Em meio a toda diversidade e às belezas de Joanesburgo, a maior e mais importante cidade da África do Sul, uma montanha tem chamado a atenção da população local e de outras pessoas que vem de mais longe, muitas somente para visitá-la. O motivo poderia ser a bela paisagem que se tem da cidade, vista de um ponto mais alto, ou qualquer outra razão terrena. Contudo, algo realmente esplendido tem movido diversos sul-africanos e estrangeiros até esse monte: a oração.

Conhecido como Beulah Park Mount Zion, desde a época do Apartheid, o local recebeu estrutura para realizar cultos e eventos cristãos da região. Apesar dos conflitos políticos ocasionados pela segregação racial, que chegaram a colocar em risco a existência da montanha como lugar de oração, hoje em dia pessoas brancas, negras, mestiças e indígenas usam o espaço simultaneamente – sendo simplesmente filhos de Deus.

Foi nessa esfera – certamente celestial – que Deus agiu para que pudesse existir um tipo especial de BooKafé. “Havia uma lanchonete, que tinha como função única vender bebidas e lanches, mas quando tivemos comunhão, com o irmão que é dono e responsável pelo Beulah Park, foi amor à primeira vista”, afirma o irmão Evilasio Diniz, que é um dos responsáveis por esse BooKafé.

Hoje,  logo na entrada pode-se observar muitos livros. Todos estão espalhados em uma apresentação bastante criativa nas próprias paredes do lugar. “As pessoas perguntam e nós explicamos o que é o BooKafé, entramos em cada sessão de livros [lideres, crescimento espiritual, vida da igreja e estudo da palavra], 36 já foram traduzidos para o inglês. A reação sempre é positiva, ao ponto das pessoas adquirirem livros todas as semanas, há irmãos que leem até dois livros por semana”, acrescenta.

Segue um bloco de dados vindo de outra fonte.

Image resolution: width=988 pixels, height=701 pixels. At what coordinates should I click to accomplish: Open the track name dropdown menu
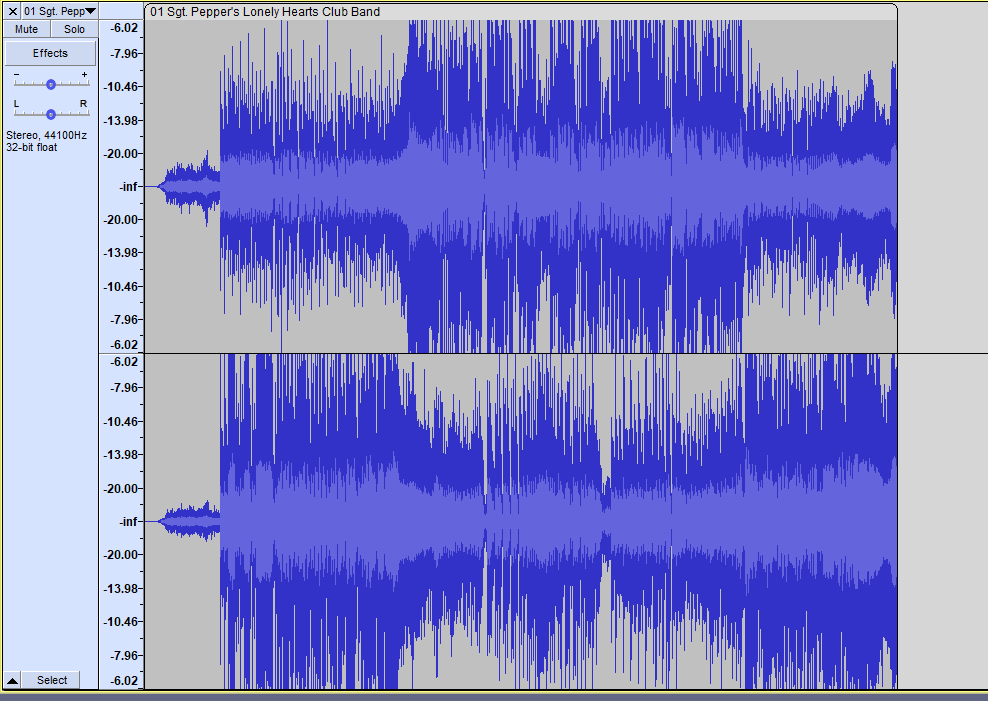click(89, 10)
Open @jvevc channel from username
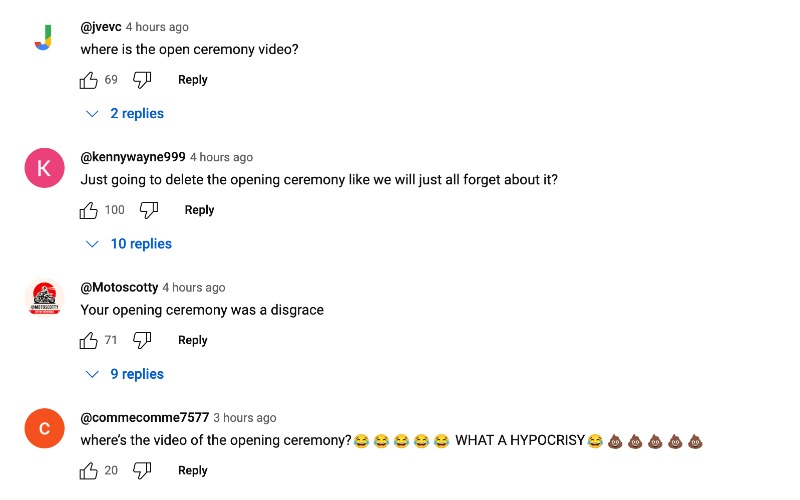 pyautogui.click(x=101, y=27)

O ambiente neutro do BooKafé, mesclado ao coração de busca daqueles que visitam a montanha alegrou o coração do Senhor e, de modo muito rico, Ele tem abençoado com frutos e experiências como a da irmã Lídia, da Etiópia. Ela conta que, certo dia, quanto estava na montanha, simplesmente não conseguia se concentrar na oração. Foi nessa ocasião que Deus disse claramente a ela para ir até a casinha onde fica o BooKafé. Ao conversar com os irmãos, ela contou sobre sua vida, sua história, inclusive sobre um problema financeiro grave pelo qual estava passando. “Ali, compartilhamos sobre a oração de Ana. Ela foi consolada porque oramos juntos. Dias depois ela voltou tão impressionada com a luz que recebeu nos livros que adquiriu, que abriu sua casa para oração e um estudo bíblico.” Há também o testemunho de uma ex-prefeita de uma cidade próxima. “Ela não conseguia fluir na oração, mas foi movida até o BooKafé e após uma longa comunhão, ela também abriu a sua casa e tocar o Senhor.”

Esses testemunhos são de grande encorajamento, pois mostram o quanto o BooKafé pode ser útil para o objetivo pelo qual foi criado, levar vida às pessoas, levar a palavra do Reino. “Certa vez, um policial cristão foi até lá, tive o coração de oferecer um chá de graça. Ele disse que estava de jejum, não comeu ou levou nada, mas folhou vários livros. Um mês depois ele voltou acompanhado e adquiriu um dos livros que havia visto. Graças ao Senhor! Isso mostra que o foco é a palavra.”

Um ambiente de oração, de busca e irmãos que se consagraram; foi o que o Senhor usou nos irmãos para gerar frutos ali.  “Hoje, a equipe dessa unidade é formada por três famílias, uma de Angola e três do Brasil. Além disso, irmãos que participam do Centro de Aperfeiçoamento para Propagação do Evangelho (Ceape), que funciona junto de uma escola de missões que já havia na montanha, têm a oportunidade de servir.” Esse modelo de BooKafé certamente pode romper os limites do Beulah Park Mount Zion e ser útil em outros lugares, o sentimento é que seja uma referencia, um pontapé inicial para ser replicado em outros lugares. “Pessoas que foram até lá querem replicar as ideias em outras partes da África do Sul”, finaliza o irmão Evilásio.